§ **What you need to do**
Up to and including the line that contains "[Decrease] (94, 1325)", return every line from the start of the data, unchanged.

___

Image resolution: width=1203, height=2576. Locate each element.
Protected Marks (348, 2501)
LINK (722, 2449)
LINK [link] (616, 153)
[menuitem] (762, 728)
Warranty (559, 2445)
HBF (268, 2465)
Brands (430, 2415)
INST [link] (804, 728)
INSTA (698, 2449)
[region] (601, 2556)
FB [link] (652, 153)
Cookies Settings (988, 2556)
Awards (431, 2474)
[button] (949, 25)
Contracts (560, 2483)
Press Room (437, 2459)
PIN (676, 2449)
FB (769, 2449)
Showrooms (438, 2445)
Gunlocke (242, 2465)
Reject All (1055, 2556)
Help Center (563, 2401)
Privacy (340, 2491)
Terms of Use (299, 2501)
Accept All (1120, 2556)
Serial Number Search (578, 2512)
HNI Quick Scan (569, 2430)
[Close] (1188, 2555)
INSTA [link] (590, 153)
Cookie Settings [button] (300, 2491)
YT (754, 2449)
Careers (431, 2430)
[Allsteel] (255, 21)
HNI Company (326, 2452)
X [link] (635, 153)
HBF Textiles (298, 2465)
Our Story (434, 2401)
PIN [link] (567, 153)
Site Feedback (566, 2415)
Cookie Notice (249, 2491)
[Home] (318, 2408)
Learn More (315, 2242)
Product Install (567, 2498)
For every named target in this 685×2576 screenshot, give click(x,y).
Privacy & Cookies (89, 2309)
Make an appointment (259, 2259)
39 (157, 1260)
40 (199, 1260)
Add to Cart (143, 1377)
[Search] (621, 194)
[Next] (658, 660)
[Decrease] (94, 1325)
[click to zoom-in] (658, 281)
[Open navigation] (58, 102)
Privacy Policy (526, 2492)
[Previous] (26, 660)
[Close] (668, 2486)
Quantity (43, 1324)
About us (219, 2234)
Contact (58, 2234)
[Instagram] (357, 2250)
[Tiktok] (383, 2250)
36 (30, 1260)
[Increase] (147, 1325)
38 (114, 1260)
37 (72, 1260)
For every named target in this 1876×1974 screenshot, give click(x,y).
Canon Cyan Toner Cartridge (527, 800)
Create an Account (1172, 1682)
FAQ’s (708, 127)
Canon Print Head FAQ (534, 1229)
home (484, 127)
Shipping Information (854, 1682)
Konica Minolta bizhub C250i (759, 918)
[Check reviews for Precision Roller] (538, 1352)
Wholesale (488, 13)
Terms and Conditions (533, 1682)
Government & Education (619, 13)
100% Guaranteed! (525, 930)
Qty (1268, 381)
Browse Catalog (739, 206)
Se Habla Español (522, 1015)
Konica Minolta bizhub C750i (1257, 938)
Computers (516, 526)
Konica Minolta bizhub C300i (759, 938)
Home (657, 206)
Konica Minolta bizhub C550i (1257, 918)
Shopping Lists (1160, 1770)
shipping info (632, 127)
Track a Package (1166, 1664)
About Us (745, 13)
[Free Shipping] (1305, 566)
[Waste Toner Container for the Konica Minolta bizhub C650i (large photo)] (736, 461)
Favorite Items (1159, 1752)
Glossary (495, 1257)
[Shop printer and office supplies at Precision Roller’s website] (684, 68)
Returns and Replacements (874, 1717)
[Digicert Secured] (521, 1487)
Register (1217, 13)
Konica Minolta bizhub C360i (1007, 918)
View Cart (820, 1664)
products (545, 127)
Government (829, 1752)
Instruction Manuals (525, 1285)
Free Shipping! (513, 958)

___

§ **Task answer**
Image resolution: width=1203, height=2576. Locate each element.
Protected Marks (348, 2501)
LINK (722, 2449)
LINK [link] (616, 153)
[menuitem] (762, 728)
Warranty (559, 2445)
HBF (268, 2465)
Brands (430, 2415)
INST [link] (804, 728)
INSTA (698, 2449)
[region] (601, 2556)
FB [link] (652, 153)
Cookies Settings (988, 2556)
Awards (431, 2474)
[button] (949, 25)
Contracts (560, 2483)
Press Room (437, 2459)
PIN (676, 2449)
FB (769, 2449)
Showrooms (438, 2445)
Gunlocke (242, 2465)
Reject All (1055, 2556)
Help Center (563, 2401)
Privacy (340, 2491)
Terms of Use (299, 2501)
Accept All (1120, 2556)
Serial Number Search (578, 2512)
HNI Quick Scan (569, 2430)
[Close] (1188, 2555)
INSTA [link] (590, 153)
Cookie Settings [button] (300, 2491)
YT (754, 2449)
Careers (431, 2430)
[Allsteel] (255, 21)
HNI Company (326, 2452)
X [link] (635, 153)
HBF Textiles (298, 2465)
Our Story (434, 2401)
PIN [link] (567, 153)
Site Feedback (566, 2415)
Cookie Notice (249, 2491)
[Home] (318, 2408)
Learn More (315, 2242)
Product Install (567, 2498)
For every named target in this 685×2576 screenshot, give click(x,y).
Privacy & Cookies (89, 2309)
Make an appointment (259, 2259)
39 (157, 1260)
40 (199, 1260)
Add to Cart (143, 1377)
[Search] (621, 194)
[Next] (658, 660)
[Decrease] (94, 1325)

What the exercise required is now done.